- _ESTRATTO FORNITO_:
==================================================

Mistero TTIP: il trattato di libero scambio tra Unione europea e Stati Uniti
Transatlantic Trade and Investment Partnership vi dice qualcosa? Forse usando il nome italiano, Partenariato transatlantico per il commercio e gli investimenti, è più facile? O ancora, con TTIP va meglio? Non si tratta di domande provocatorie o che vogliano mettere in dubbio la preparazione degli italiani sull’attualità, bensì di un invito a cercare di riflettere tutti insieme riguardo ciò che, si dice, possa dare vita al più grande mercato economico mondiale ma di cui, obiettivamente, non si disserta molto.
Un mercato che vedrebbe come protagonisti l’Unione europea e, niente di meno che, gli Stati Uniti, non più unica egemonia in un mondo oramai multipolare ma che, a livello globale, impone ancora la sua massiccia presenza politica ed economica.

==================================================

(Dati raccolti)
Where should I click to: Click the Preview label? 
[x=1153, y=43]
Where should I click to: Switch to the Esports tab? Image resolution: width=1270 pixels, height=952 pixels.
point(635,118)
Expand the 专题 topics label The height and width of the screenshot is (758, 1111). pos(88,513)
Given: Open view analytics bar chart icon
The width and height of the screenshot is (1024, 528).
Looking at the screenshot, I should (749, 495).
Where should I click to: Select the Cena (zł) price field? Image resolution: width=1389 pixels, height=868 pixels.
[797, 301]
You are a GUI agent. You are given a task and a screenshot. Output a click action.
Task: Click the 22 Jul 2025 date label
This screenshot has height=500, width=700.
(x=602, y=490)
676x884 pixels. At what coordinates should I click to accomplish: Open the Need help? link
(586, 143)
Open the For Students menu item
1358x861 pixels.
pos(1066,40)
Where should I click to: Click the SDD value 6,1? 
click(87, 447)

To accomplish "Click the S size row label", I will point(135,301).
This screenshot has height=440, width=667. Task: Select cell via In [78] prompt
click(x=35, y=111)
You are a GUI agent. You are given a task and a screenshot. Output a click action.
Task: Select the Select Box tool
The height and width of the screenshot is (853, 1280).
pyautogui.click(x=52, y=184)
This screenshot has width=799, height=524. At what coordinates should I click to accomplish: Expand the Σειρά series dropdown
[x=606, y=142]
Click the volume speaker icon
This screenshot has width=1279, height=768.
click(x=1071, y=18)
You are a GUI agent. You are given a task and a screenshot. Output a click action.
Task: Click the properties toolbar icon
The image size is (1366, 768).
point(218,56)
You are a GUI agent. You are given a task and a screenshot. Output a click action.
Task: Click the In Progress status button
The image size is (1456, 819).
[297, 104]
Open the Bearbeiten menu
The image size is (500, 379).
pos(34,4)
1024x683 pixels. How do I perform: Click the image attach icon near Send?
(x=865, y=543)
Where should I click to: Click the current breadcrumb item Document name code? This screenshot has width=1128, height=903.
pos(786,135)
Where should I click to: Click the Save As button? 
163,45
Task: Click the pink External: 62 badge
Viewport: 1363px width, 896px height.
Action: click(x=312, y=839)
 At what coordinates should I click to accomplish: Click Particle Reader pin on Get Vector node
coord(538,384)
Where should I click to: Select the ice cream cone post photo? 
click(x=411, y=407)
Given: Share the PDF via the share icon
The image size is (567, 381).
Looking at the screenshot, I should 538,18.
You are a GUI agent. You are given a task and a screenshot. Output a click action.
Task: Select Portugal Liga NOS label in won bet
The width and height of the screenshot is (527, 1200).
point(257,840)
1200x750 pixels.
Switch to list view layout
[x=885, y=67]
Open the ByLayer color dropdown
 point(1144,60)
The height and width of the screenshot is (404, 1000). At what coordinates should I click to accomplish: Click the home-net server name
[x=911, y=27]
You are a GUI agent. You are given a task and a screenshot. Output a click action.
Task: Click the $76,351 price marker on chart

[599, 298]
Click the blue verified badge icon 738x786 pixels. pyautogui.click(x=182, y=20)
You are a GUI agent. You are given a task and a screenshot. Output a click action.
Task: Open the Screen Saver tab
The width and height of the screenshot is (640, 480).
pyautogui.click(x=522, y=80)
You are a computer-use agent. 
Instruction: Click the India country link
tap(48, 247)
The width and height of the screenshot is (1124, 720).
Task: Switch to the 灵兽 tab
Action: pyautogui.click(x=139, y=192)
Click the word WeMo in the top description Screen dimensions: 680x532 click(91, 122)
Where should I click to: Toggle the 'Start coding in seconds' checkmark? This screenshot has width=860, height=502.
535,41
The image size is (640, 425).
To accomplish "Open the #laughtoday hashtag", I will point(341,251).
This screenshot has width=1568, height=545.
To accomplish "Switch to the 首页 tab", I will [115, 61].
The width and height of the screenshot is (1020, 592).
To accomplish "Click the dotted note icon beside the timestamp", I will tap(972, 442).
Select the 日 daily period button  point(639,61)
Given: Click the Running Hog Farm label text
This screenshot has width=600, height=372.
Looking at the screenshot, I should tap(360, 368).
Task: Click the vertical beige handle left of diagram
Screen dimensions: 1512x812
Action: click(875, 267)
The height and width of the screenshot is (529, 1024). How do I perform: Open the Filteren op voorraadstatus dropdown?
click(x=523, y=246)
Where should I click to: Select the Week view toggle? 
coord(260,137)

==================================================

- _CONSEGNE DELL'ESERCIZIO_:
- A) Riporta fedelmente il passo dell'estratto sul TTIP che va da "Mistero TTIP: il" fino a "politica ed economica.".
- B) Riscrivi le voci dalla prima fino alla riga che contiene "click(87, 447)", sostituendo "Where should I click to" con "Where do I click to" e lasciando invariato tutto il resto.

- _COMPITI RISOLTI_:
- A)
Mistero TTIP: il trattato di libero scambio tra Unione europea e Stati Uniti
Transatlantic Trade and Investment Partnership vi dice qualcosa? Forse usando il nome italiano, Partenariato transatlantico per il commercio e gli investimenti, è più facile? O ancora, con TTIP va meglio? Non si tratta di domande provocatorie o che vogliano mettere in dubbio la preparazione degli italiani sull’attualità, bensì di un invito a cercare di riflettere tutti insieme riguardo ciò che, si dice, possa dare vita al più grande mercato economico mondiale ma di cui, obiettivamente, non si disserta molto.
Un mercato che vedrebbe come protagonisti l’Unione europea e, niente di meno che, gli Stati Uniti, non più unica egemonia in un mondo oramai multipolare ma che, a livello globale, impone ancora la sua massiccia presenza politica ed economica.

- B)
Where do I click to: Click the Preview label? 
[x=1153, y=43]
Where do I click to: Switch to the Esports tab? Image resolution: width=1270 pixels, height=952 pixels.
point(635,118)
Expand the 专题 topics label The height and width of the screenshot is (758, 1111). pos(88,513)
Given: Open view analytics bar chart icon
The width and height of the screenshot is (1024, 528).
Looking at the screenshot, I should (749, 495).
Where do I click to: Select the Cena (zł) price field? Image resolution: width=1389 pixels, height=868 pixels.
[797, 301]
You are a GUI agent. You are given a task and a screenshot. Output a click action.
Task: Click the 22 Jul 2025 date label
This screenshot has height=500, width=700.
(x=602, y=490)
676x884 pixels. At what coordinates should I click to accomplish: Open the Need help? link
(586, 143)
Open the For Students menu item
1358x861 pixels.
pos(1066,40)
Where do I click to: Click the SDD value 6,1? 
click(87, 447)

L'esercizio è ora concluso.